The Policy, approved by the Cabinet this week, will help develop core competencies in strategic and core infrastructure sectors like telecommunications and Information and Broadcasting, Railways, etc through use of Electronic System and Design and Manufacturing (ESDM) in these sectors.


A draft National Policy on Electronics had earlier released for public consultation and the Policy has now been finalised based on comments from various stakeholders.


India is one of the fastest growing markets of electronics in the world. There is potential to develop the ESDM sector to meet domestic demand as well as to use the capabilities so created to successfully export ESDM products from the country. The National Policy on Electronics aims to address the issue with the explicit goal of transforming India into a premier ESDM hub.


The strategies include setting up of a National Electronics Mission with industry participation and renaming the Department of Information Technology as Department of Electronics and Information Technology (Deity). The Department has since been renamed on 26 February 2012.


The policy is expected to create an indigenous manufacturing eco-system for electronics in the country. It will foster the manufacturing of indigenously designed and manufactured chips creating a more cyber secure ecosystem in the country. It will enable India to tap the great economic potential that this knowledge sector offers. The increased development and manufacturing in the sector will lead to greater economic growth through more manufacturing and consequently greater employment in the sector.


ESDM is of strategic importance as well. Not only in internal security and defence, the pervasive deployment of electronics in civilian domains such as telecom, power, railways, civil aviation, etc. can have serious consequences of disruption of service. This renders tremendous strategic importance to the sector. The country, therefore, cannot be totally dependent on imported electronic components and products.

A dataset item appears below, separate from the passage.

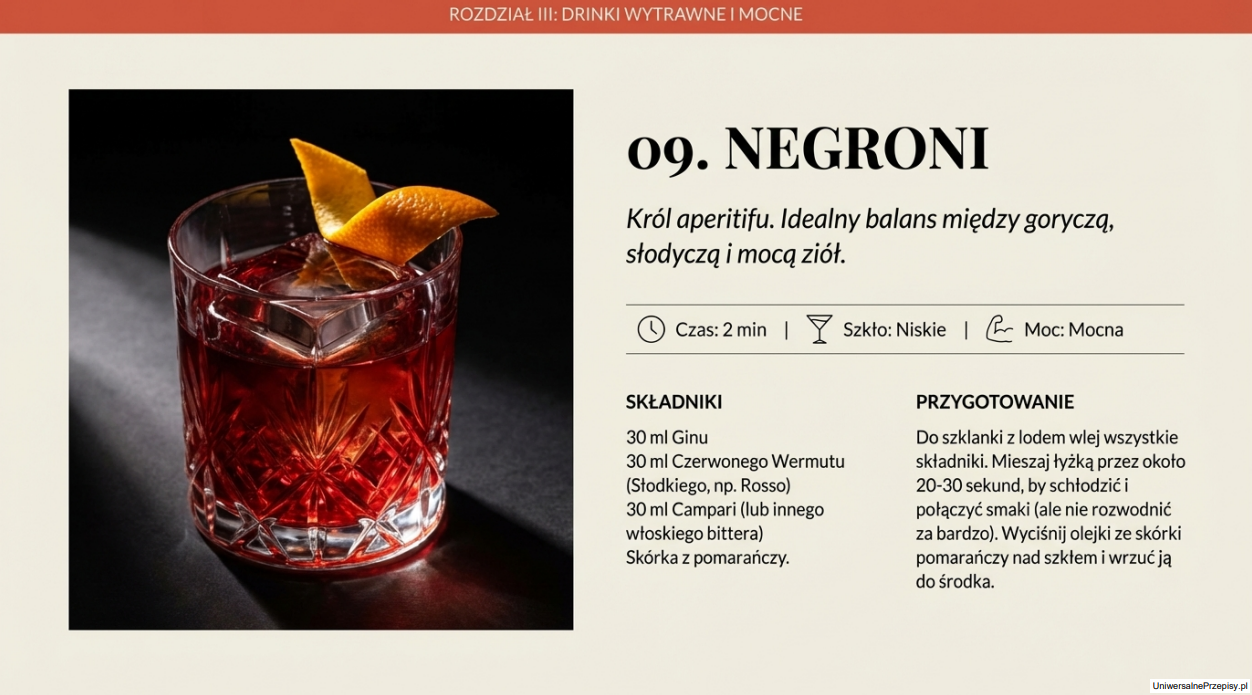Click the Czas: 2 min label
The height and width of the screenshot is (695, 1252).
point(721,329)
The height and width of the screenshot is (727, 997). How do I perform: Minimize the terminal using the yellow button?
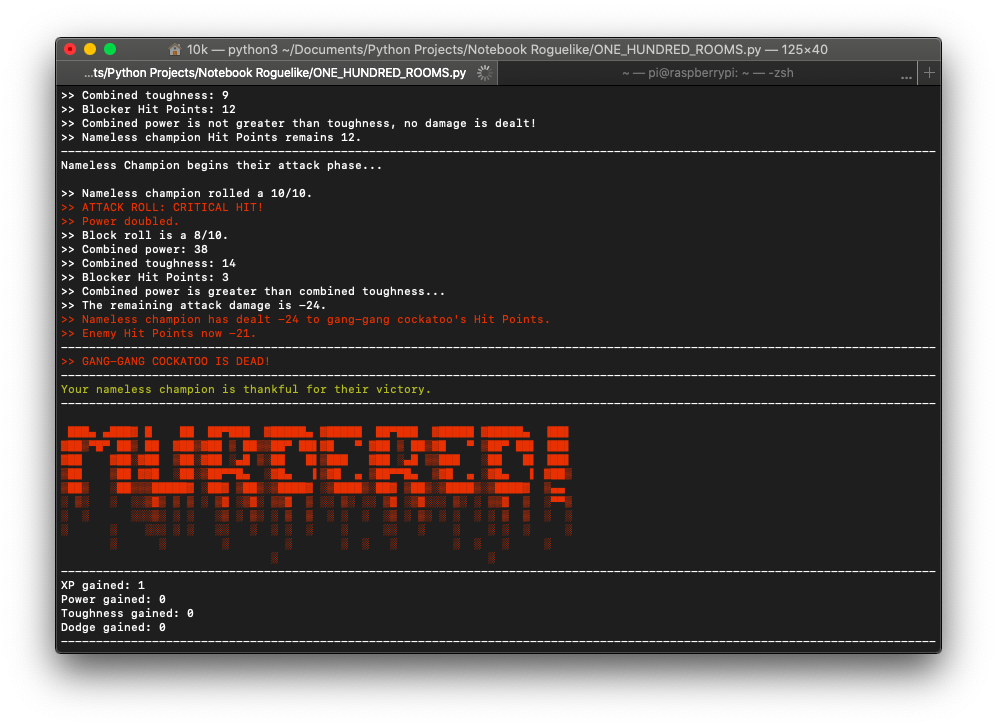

Among other things, the Policy aims to create an eco-system for a globally competitive ESDM sector in the country to achieve a turnover of about $400 billion by 2020 involving investment of about $100 billion and employment to around 28 million people at various levels.


It will build on the emerging chip design and embedded software industry to achieve global leadership in Very Large Scale Integration (VLSI), chip design and other frontier technical areas and to achieve a turnover of $55 billion by 2020.


A strong supply chain of raw materials, parts and electronic components will be built to raise the indigenous availability of these inputs from the present 20-25 per cent to over 60 per cent by 2020.


The export in ESDM sector will be raised from $5.5 billion to $80 billion by 2020.


An institutional mechanism will be created for developing and mandating standards and certification for electronic products and services to strengthen quality assessment infrastructure nationwide.


Based on Cabinet approval, a high level Empowered committee has been constituted to identify and shortlist technology and investors for setting up two semiconductor wafer manufacturing fabrication facilities.


Based on another Cabinet approval a policy for providing preference to domestically manufactured electronic goods has been announced. Separate proposals have also been considered by the Cabinet for approval of Modified Special Incentive Package for the ESDM Sector and for setting up of Electronics Manufacturing Clusters (EMCs).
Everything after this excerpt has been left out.